- **Your instructions**
Rewrite the entries from the line containing "Click the Modbury J... team logo circle" through the line containing "click(152, 199)", replacing "drag handle" with "grip handle" and keeping everything else the same. Leave the pictures out.

- **Records to use**

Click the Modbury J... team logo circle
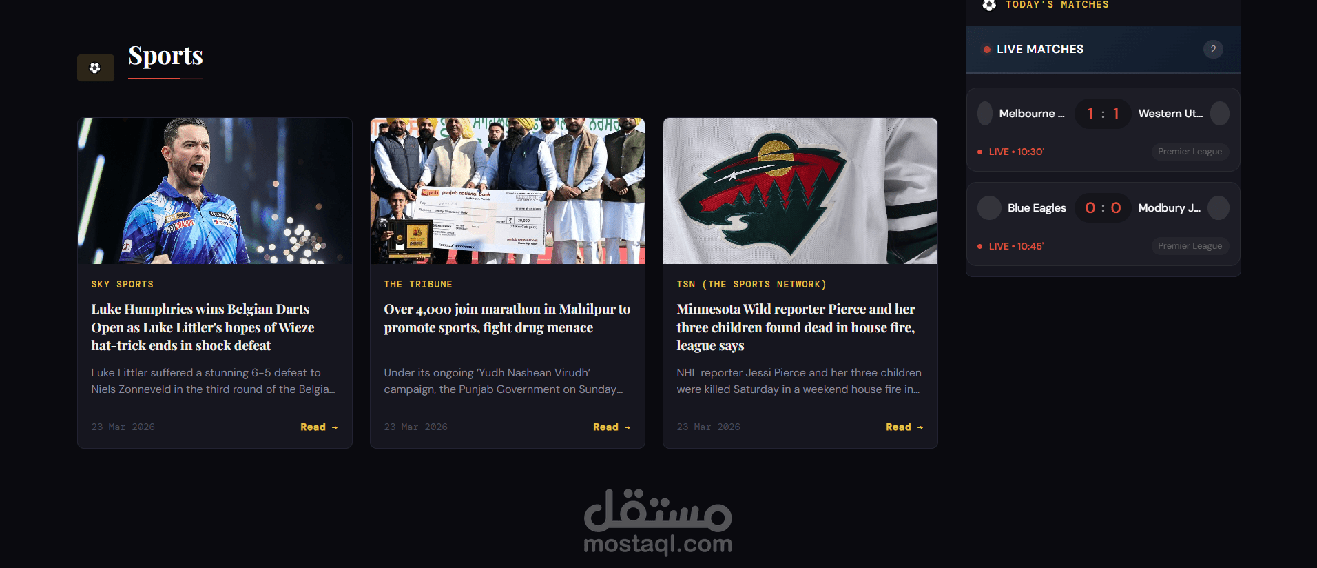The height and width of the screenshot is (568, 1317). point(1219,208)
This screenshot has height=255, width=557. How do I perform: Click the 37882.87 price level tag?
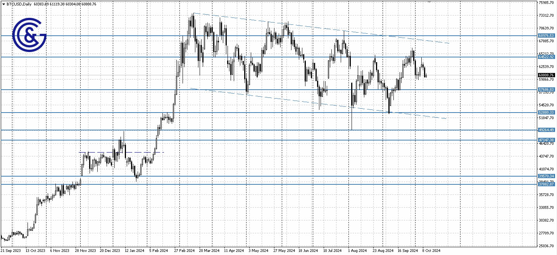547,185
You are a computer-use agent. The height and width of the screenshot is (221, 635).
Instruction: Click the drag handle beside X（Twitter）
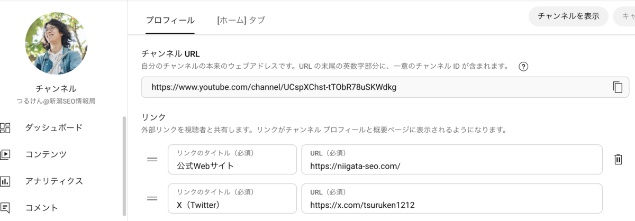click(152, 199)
* * *
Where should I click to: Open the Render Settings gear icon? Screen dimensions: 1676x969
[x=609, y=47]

- **Task answer**
Click the Modbury J... team logo circle
The height and width of the screenshot is (568, 1317). point(1219,208)
This screenshot has height=255, width=557. How do I perform: Click the 37882.87 price level tag?
547,185
You are a computer-use agent. The height and width of the screenshot is (221, 635).
Instruction: Click the grip handle beside X（Twitter）
click(152, 199)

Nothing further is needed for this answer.